# ys828



## ilovemyscoop (Jan 8, 2022)

Been trying to get my ys828 going it doesn`t want to pull any fuel up to the carb as i took the carb and fuel pump apart[not dirty].The nipple on the intake manifold is loose and the brass piece comes out.Is this piece epoxied into the bottom of the manifold?


----------



## ilovemyscoop (Jan 8, 2022)

Anyone ever install a primer set-up on these 828`s?My electric start quit long ago.


----------



## ilovemyscoop (Jan 8, 2022)

ilovemyscoop said:


> Anyone ever install a primer set-up on these 828`s?My electric start quit long ago.


Are there rebuild kits available for these yamaha 828 fuel pumps?I know kits are available for mikuni fuel pumps used on snowmobiles.


----------



## English_Cat (Sep 1, 2020)

ilovemyscoop said:


> Are there rebuild kits available for these yamaha 828 fuel pumps?I know kits are available for mikuni fuel pumps used on snowmobiles.


Not that I'm aware of. I know there's parts available on impex.jp.

You could replace it with a similar size pump from ebay, or use a gravity driven system. It's a non measuring, non critical part, so as long as you can move at least the same amount as fuel as before, I don't think it will be an issue.


----------



## ilovemyscoop (Jan 8, 2022)

Thanks.Looks like some briggs n straten fuel pumps on ebay.


----------



## bschlanger (2 d ago)

ilovemyscoop said:


> Thanks.Looks like some briggs n straten fuel pumps on ebay.

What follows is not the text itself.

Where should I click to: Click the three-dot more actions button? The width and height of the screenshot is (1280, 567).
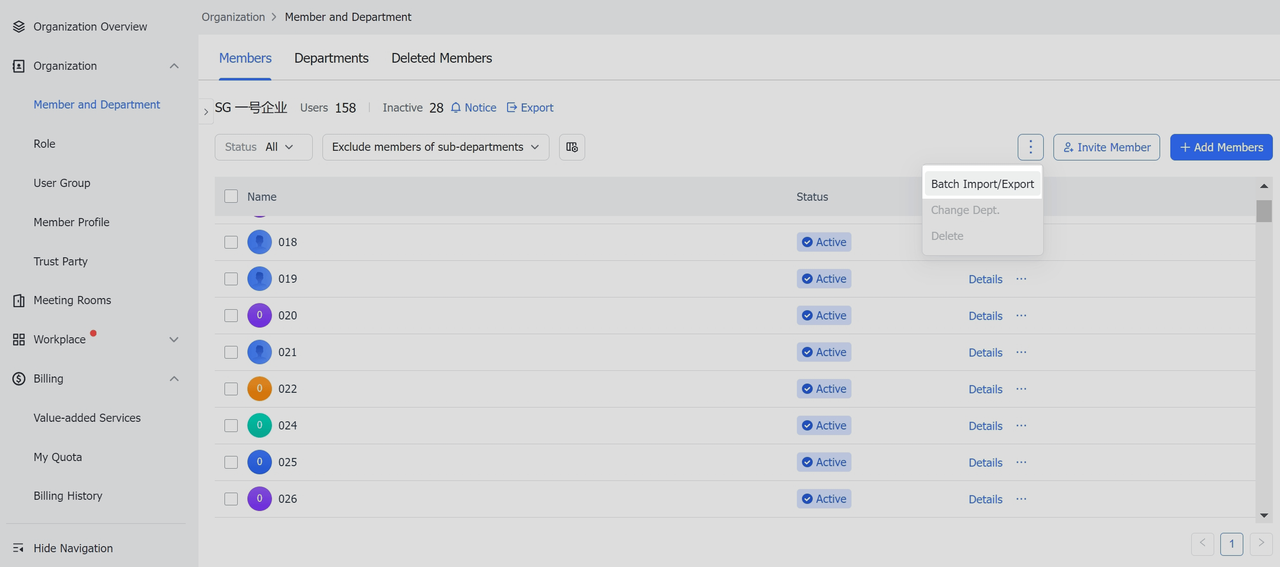(1030, 147)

Having the same issue, little to no fuel pulled into the carb. Carb has been cleaned twice, seems like a fuel pump issue. Not sure how this fuel pump works - no electrical connection that I can see, is it a gravity fed system? Any luck finding a matching briggs n straten replacement?


----------



## YammiRocks (11 mo ago)

That nipple at the intake manifold will be connected to the fuel pump ( top right hand corner ) with hose & clamps for a 'tight' fit. The partial vacuum at the manifold( when rope starter is pulled ) is what works the flaps in the fuel pump to draw gas and push same into carb ( top left hand corner of pump connector to inlet of carb ). The bottom connector of the pump is the feed from the fuel tank. If gas level in fuel tank is close to full, its almost a gravity feed from the tank . As level of fuel drops lower then fuel pump must work to draw gas to feed carb. Check to make sure that all connections ( nipple attachment, gaskets, hose to/from manifold to pump ) are leak free to ensure vacuum is being made. Good luck.


----------



## bschlanger (2 d ago)

YammiRocks said:


> That nipple at the intake manifold will be connected to the fuel pump ( top right hand corner ) with hose & clamps for a 'tight' fit. The partial vacuum at the manifold( when rope starter is pulled ) is what works the flaps in the fuel pump to draw gas and push same into carb ( top left hand corner of pump connector to inlet of carb ). The bottom connector of the pump is the feed from the fuel tank. If gas level in fuel tank is close to full, its almost a gravity feed from the tank . As level of fuel drops lower then fuel pump must work to draw gas to feed carb. Check to make sure that all connections ( nipple attachment, gaskets, hose to/from manifold to pump ) are leak free to ensure vacuum is being made. Good luck.


thanks. opened the fuel pump and all seems well. gas was flowing through it from the tank. there was gas in the line from the fuel pump to the carb but the carb bowel is dry. i’ve cleaned the carb twice now but gonna let it soak as there may be a clog in the fuel line in to the carb. i tried to blow air through it with my mouth but it’s restricted. if it was a bad fuel pump i wouldn’t think there would be gas in the line out to the carb. no leaks in any of the lines either.


----------



## YammiRocks (11 mo ago)

If not done so already when you were cleaning the carb check that the needle valve is moving freely with the float . If so, then most likely a blocked passage as you suspected. 
Soak and blow out with compressed air ( if available ). You are on the right track. Resist the temptation to poke around from the needle seat end with thin wire to unblock. Any scratches to seat can/may produce future small leak.


----------